— Exercise brief —
Pictures must be kept out of the copy. Every entry is to be duplicated exactly.
[[ Input material, beginning ]]
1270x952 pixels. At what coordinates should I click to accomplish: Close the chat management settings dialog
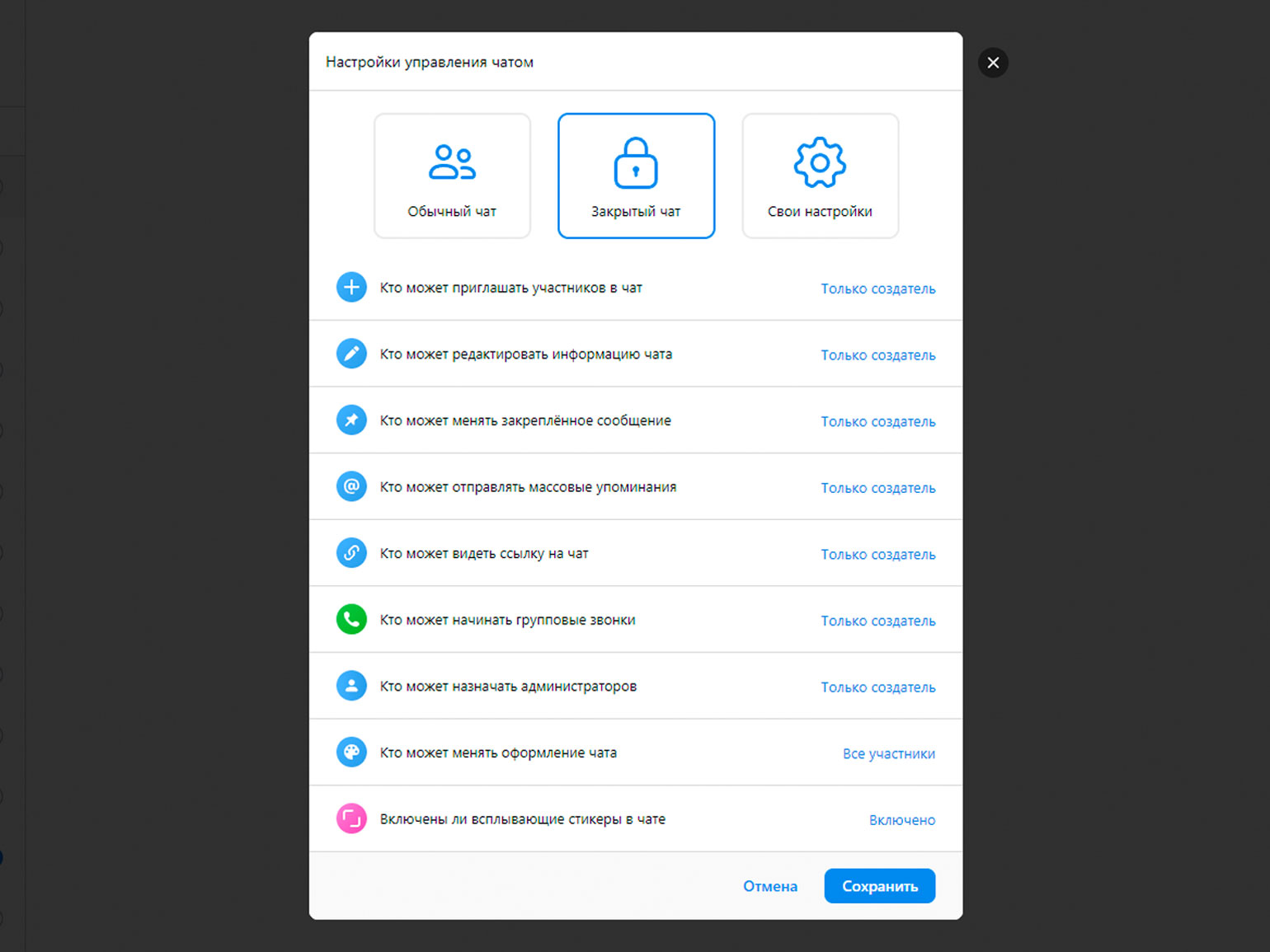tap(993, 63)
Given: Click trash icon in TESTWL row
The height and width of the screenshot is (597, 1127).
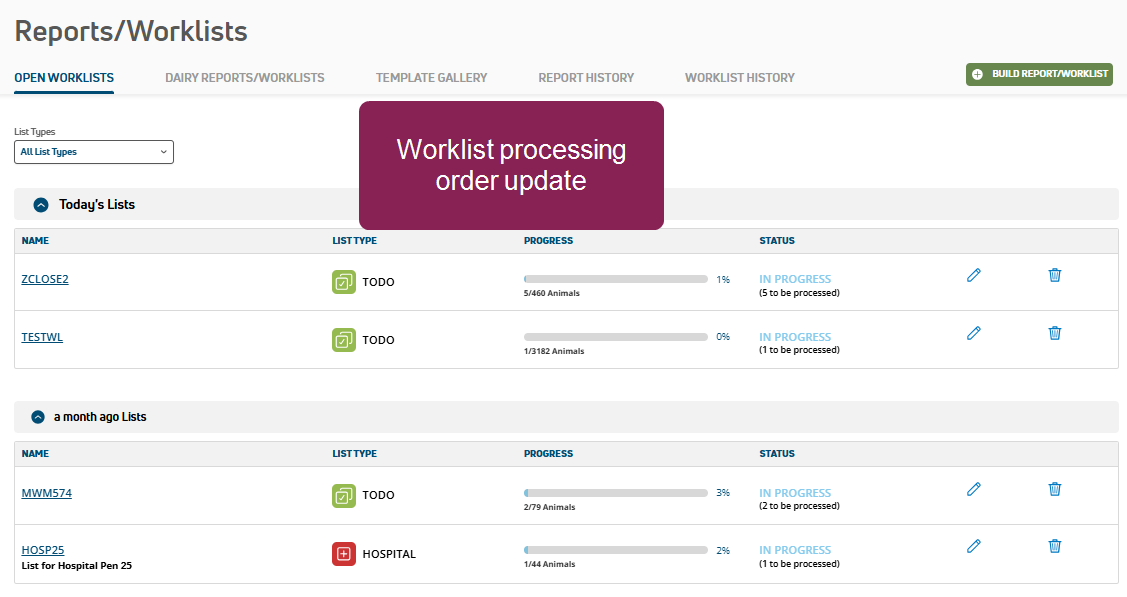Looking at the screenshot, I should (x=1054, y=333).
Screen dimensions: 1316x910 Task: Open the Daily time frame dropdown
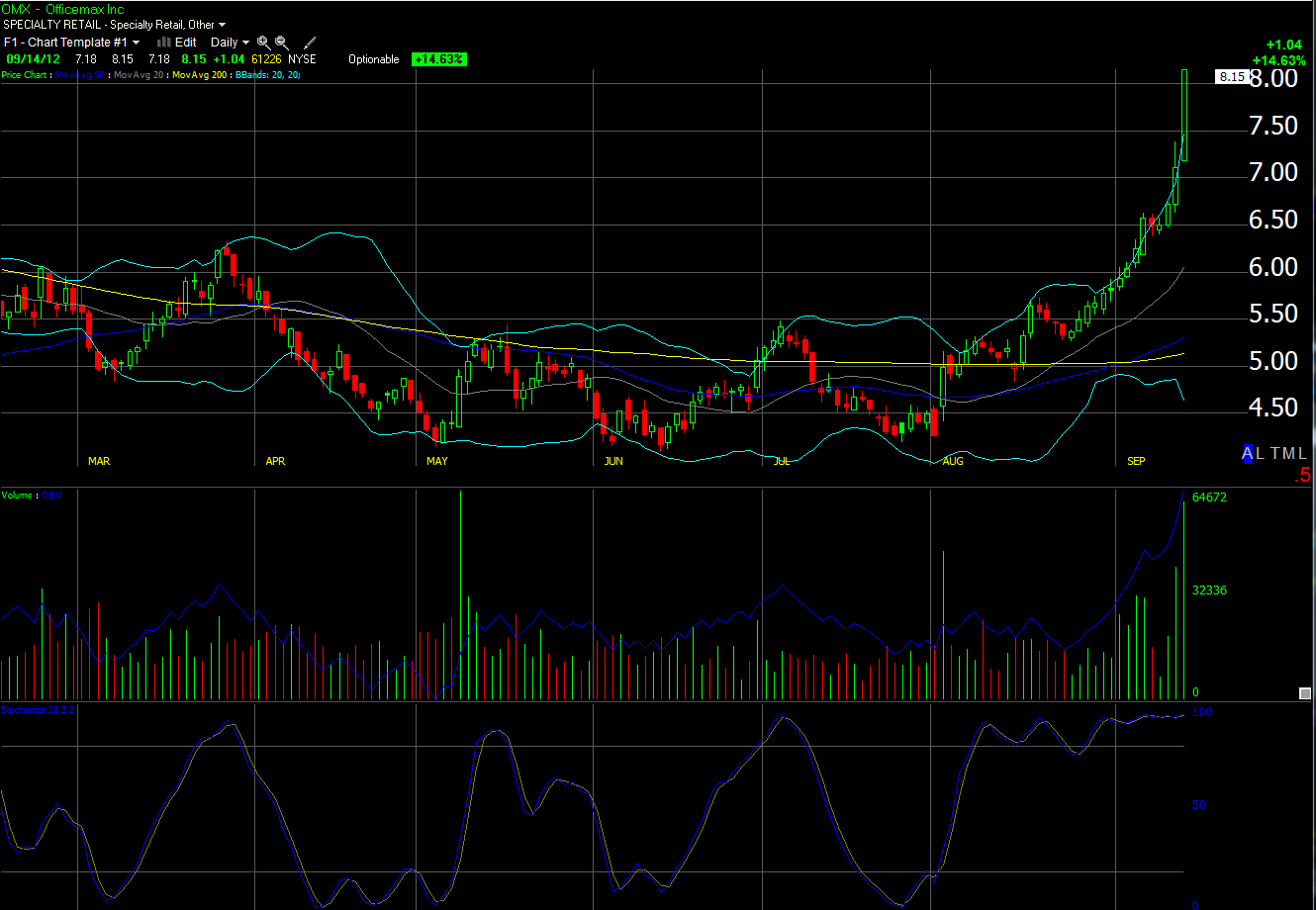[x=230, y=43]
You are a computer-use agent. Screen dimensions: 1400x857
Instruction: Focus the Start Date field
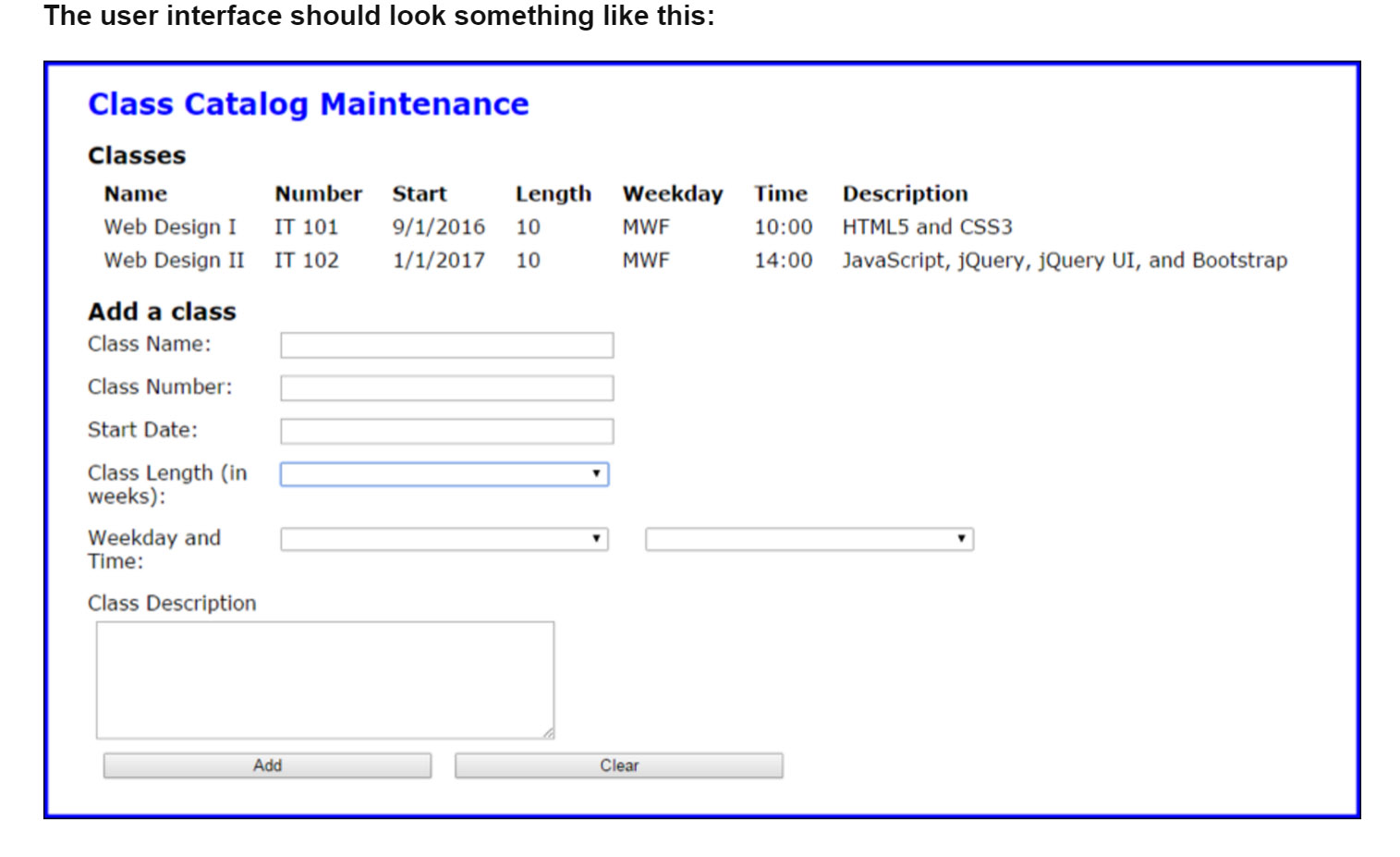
[[ Input material, end ]]
— The completed task —
1270x952 pixels. At what coordinates should I click to accomplish: Close the chat management settings dialog
tap(993, 63)
Given: Click trash icon in TESTWL row
The height and width of the screenshot is (597, 1127).
Looking at the screenshot, I should (x=1054, y=333).
Screen dimensions: 1316x910 Task: Open the Daily time frame dropdown
[x=230, y=43]
You are a computer-use agent. Screen dimensions: 1400x857
Instruction: Focus the Start Date field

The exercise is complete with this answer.